The Portrait of a Lady
How we cite our quotes:
"I don’t agree with you. I think just the other way. I don’t know whether I succeed in expressing myself, but I know that nothing else expresses me. Nothing that belongs to me is any measure of me; everything’s on the contrary a limit, a barrier, and a perfectly arbitrary one. Certainly the clothes which, as you say, I choose to wear, don’t express me; and heaven forbid they should!" (19.17)
Here, Isabel argues with Madame Merle, showing the essential difference between them – Madame Merle believes in the importance of outward show and appearance (under which anything can hide), while Isabel believes that people can only express their own individual identities, regardless of everything they try to show on the outside.
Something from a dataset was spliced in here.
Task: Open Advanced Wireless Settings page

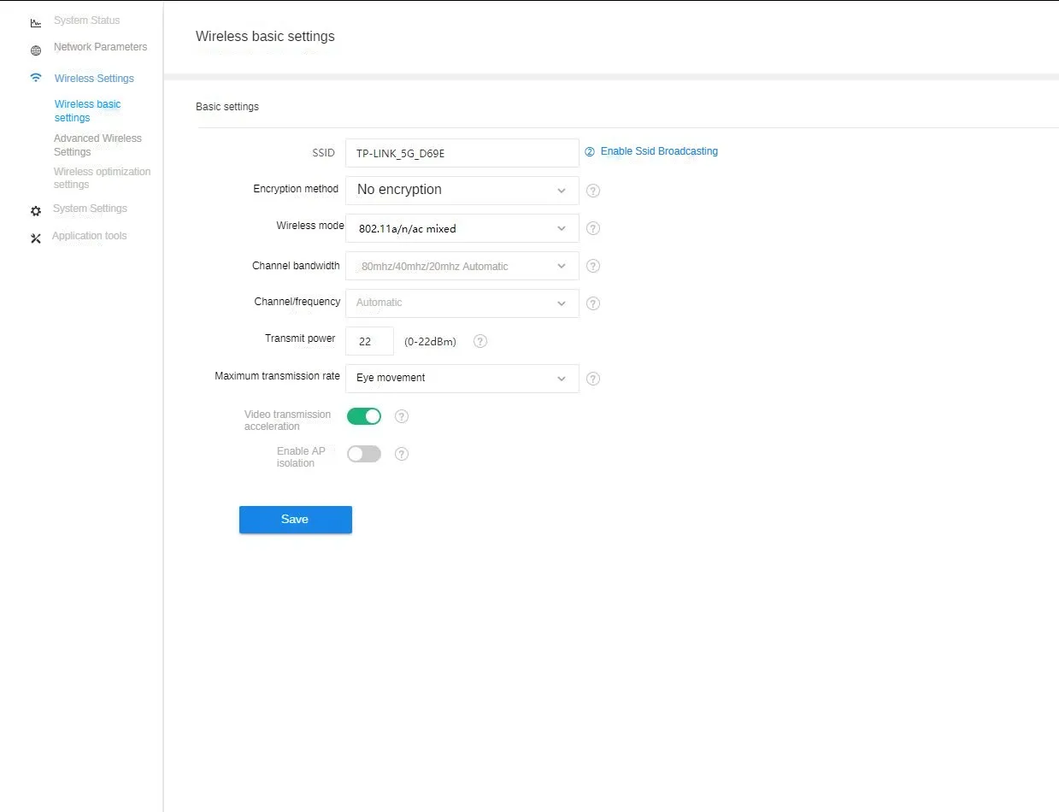Action: 97,144
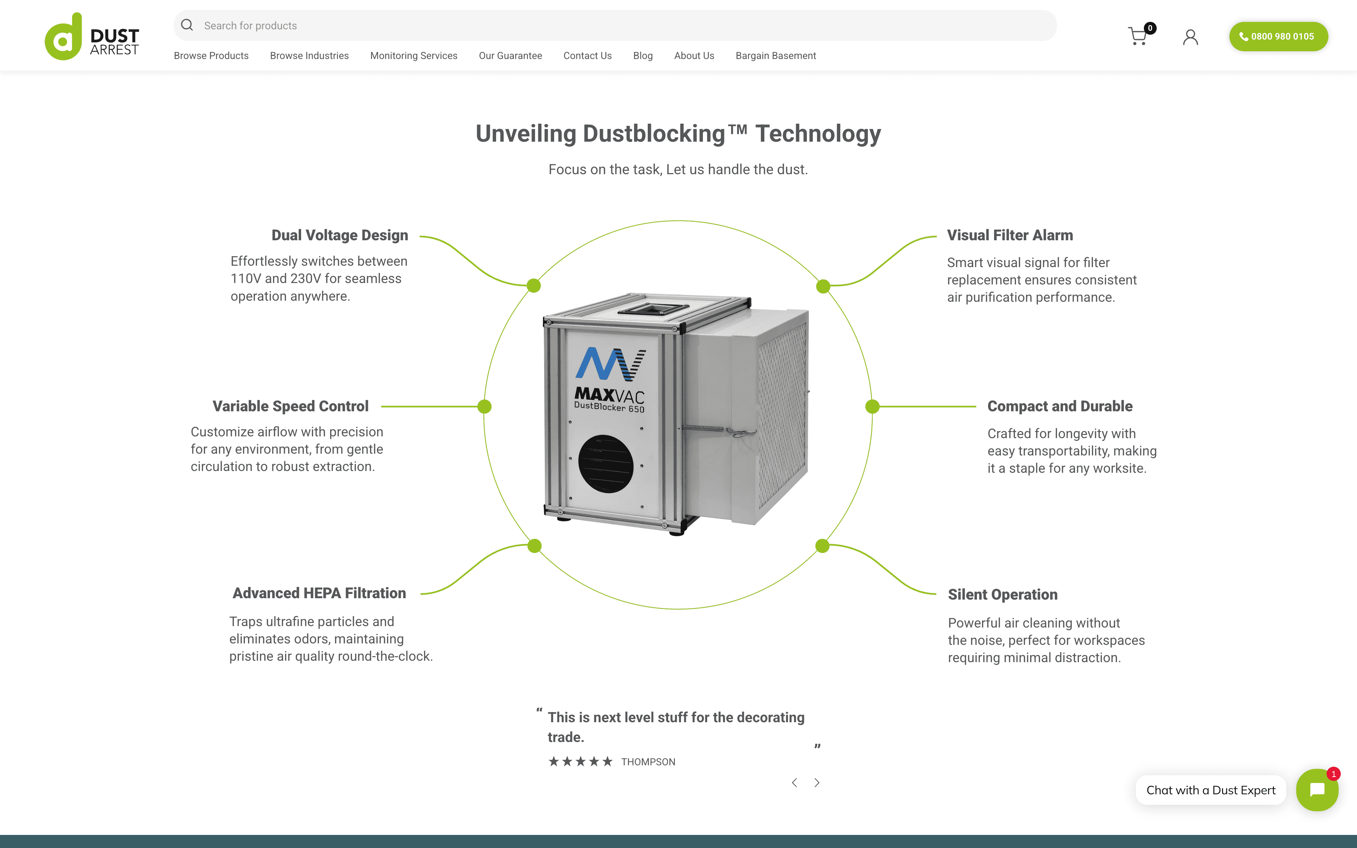Image resolution: width=1357 pixels, height=848 pixels.
Task: Show the next testimonial
Action: pyautogui.click(x=817, y=782)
"Take things more easily. Don't ask yourself so much whether this or that is good for you. Don't question your conscience so much – it will get out of tune like a strummed piano. Keep it for great occasions. Don't try so much to form your character – it's like trying to pull open a tight, tender young rose. Live as you like best, and your character will take care of itself." (21.7)
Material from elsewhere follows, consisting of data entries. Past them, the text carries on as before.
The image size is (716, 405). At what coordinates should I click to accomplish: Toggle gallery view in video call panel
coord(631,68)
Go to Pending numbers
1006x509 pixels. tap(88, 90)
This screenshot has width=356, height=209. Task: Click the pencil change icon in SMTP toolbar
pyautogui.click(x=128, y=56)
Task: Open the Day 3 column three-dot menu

Ralph, with his eternal wisdom, attempts to get Isabel to just relax and go with the flow; he hopes that she’ll let go and allow herself to develop without being so hard on herself.
Isabel was the attraction, and in all conscience a sufficient one. Osmond was a critic, a student of the exquisite, and it was natural he should be curious of so rare an apparition. (26.1)
It’s as though Osmond’s very character and identity draw him inexorably to Isabel – he can’t help but desire her.